Two Indian Sisters of Mother Teresa choose to stay in Kiev

Sr Rosela and Sr Ann rejected the prospect of moving to a safer area so as not to abandon those who suffer. The link between the Missionaries of Charity and Ukraine goes back to Mother Teresa herself, who managed to cross the Iron Curtain into the then Soviet Union in 1987 to assist the victims of Chernobyl. Today, she repeats her appeal for peace: "I beg you on my knees: nothing can ever justify the pain and losses caused by your weapons".


New Delhi (AsiaNews/Agencies) - Two Missionaries of Charity from Mizoram, the small state in north-east India with a Christian majority, have chosen to remain in Ukraine alongside the victims of war. The Indian Catholic agency MattersIndia reports that Sr Rosela Nuthangi and Sr Ann Frida in Kiev are risking their lives to serve the poor.

On 2 March, the Superior General of the Sisters of St Theresa of Calcutta, Sr Mary Prema, managed to contact them and suggested they move by land to a safer part of Ukraine. But the sisters replied that they preferred to stay and care for those in need, regardless of the possible consequences. Their courage in India is intertwined with dramatic news about the evacuation of thousands of young students trapped in the country by the conflict: one of them has already been killed in Kharkiv, while a second is hospitalised in Kiev after being wounded.

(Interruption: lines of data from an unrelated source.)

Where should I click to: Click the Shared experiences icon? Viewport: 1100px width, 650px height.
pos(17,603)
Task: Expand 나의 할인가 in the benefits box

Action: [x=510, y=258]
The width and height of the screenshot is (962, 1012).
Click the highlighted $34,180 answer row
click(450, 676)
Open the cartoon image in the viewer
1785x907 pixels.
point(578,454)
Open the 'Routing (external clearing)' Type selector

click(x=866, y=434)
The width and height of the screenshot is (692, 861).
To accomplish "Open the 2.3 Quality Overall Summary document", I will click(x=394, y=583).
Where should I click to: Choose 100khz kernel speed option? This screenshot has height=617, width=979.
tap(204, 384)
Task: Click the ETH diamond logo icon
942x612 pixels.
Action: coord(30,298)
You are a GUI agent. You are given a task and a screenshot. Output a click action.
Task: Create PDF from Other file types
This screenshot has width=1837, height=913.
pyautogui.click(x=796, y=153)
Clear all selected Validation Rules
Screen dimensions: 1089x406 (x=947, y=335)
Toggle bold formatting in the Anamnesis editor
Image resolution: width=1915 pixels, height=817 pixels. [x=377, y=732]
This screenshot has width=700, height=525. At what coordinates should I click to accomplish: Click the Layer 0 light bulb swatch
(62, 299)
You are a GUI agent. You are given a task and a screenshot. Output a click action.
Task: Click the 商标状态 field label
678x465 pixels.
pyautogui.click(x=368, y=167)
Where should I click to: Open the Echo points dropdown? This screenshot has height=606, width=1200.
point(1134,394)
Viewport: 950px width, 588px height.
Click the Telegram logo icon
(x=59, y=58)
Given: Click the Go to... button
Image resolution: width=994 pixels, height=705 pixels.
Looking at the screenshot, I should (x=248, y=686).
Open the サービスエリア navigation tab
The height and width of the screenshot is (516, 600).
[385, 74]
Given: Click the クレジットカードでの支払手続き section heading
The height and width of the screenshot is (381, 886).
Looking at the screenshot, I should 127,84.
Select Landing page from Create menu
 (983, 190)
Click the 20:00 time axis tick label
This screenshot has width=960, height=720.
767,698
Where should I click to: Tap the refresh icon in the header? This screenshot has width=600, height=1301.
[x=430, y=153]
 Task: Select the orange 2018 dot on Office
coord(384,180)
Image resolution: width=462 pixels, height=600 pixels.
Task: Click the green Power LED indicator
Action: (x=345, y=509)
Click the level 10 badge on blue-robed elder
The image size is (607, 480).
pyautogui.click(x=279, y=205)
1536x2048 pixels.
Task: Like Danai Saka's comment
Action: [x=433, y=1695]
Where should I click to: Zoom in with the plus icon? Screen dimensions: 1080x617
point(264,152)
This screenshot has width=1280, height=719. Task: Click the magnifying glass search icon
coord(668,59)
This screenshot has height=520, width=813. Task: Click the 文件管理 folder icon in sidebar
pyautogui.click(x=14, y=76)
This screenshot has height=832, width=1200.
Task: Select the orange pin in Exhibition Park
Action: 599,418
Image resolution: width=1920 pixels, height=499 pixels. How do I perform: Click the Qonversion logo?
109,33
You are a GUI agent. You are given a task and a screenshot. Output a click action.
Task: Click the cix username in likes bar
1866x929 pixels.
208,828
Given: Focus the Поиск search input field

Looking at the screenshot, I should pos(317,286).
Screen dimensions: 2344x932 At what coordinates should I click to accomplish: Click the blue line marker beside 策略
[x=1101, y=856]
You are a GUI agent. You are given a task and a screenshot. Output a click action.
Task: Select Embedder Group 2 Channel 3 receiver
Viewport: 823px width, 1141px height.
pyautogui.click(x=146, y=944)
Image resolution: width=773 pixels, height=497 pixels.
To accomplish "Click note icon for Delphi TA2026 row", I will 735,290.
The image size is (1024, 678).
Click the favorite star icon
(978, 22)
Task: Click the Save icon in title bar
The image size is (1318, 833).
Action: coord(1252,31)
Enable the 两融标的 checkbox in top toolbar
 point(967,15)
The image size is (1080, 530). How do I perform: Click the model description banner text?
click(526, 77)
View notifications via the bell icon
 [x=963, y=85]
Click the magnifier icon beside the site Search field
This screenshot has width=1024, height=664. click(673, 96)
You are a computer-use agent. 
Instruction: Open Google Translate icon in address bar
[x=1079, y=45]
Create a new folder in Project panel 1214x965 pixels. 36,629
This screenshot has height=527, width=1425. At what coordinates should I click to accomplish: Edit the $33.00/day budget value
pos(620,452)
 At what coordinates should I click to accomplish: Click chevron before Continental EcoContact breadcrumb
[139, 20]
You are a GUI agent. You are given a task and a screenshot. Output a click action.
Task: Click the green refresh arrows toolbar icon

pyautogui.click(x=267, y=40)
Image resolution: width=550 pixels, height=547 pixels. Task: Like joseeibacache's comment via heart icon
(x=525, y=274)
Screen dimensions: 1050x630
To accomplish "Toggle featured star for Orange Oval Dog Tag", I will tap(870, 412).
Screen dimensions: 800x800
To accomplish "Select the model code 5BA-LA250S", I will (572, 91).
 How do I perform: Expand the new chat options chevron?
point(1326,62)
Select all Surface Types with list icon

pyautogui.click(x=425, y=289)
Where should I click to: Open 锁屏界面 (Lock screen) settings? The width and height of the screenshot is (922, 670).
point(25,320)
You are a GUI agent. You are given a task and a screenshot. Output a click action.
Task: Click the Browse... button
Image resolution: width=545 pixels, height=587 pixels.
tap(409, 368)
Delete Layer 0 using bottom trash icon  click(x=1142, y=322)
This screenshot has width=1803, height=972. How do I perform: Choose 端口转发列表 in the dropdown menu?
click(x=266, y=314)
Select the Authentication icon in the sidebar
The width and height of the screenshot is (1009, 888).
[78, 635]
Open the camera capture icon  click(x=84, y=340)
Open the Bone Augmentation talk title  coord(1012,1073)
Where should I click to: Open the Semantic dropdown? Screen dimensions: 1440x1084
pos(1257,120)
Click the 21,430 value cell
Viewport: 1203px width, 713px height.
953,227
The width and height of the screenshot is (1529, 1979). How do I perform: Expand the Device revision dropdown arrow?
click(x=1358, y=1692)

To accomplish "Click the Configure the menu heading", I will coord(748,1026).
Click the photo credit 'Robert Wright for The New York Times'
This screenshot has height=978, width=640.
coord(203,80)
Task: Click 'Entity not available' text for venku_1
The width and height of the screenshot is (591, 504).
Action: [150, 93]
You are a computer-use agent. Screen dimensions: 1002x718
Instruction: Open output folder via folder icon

The link between the Missionaries of Charity and Ukraine goes back to Mother Teresa herself, who after the Chernobyl nuclear disaster in 1987 went to Kiev, then in the Soviet Union, where she and her sisters started to help the people evacuated from the area of the nuclear power plant following the accident. The government of the Soviet Union awarded her the gold medal for peace because of this gesture, which marked the beginning of the sisters  presence in the former Soviet Union that today sees the Missionaries of Charity carrying out their ministry not only in Ukraine, but also in Russia, Belarus, Armenia, Azerbaijan, Georgia, Latvia, Estonia and Lithuania.

Sister Rosela Nuthangi, originally from the village of Sihphir, is one of the pioneers of this presence. She arrived in Russia when the Soviet Union still existed and ministered in St Petersburg and Latvia before coming to Ukraine. Sr Ann Frida was born in the city of Aizawl, and after initially ministering in India, has been in Kiev for some ten years now.

All over the world the communities of the Missionaries of Charity are praying for peace in Ukraine. On the official website of the congregation motherteresa.org the letter that Mother Teresa wrote in January 1991 to the presidents of the United States and of Iraq, on the eve of the Gulf War, has been republished, which sums up the spirit with which the religious also look at today's conflict: "In the short term there may be winners and losers in this war that we all dread, but that never can, nor never will justify the suffering, pain and loss of life which your weapons will cause. I plead to you for those who will be left orphaned, widowed and left alone because their parents, husbands, brothers and children have been killed.I beg you please save them".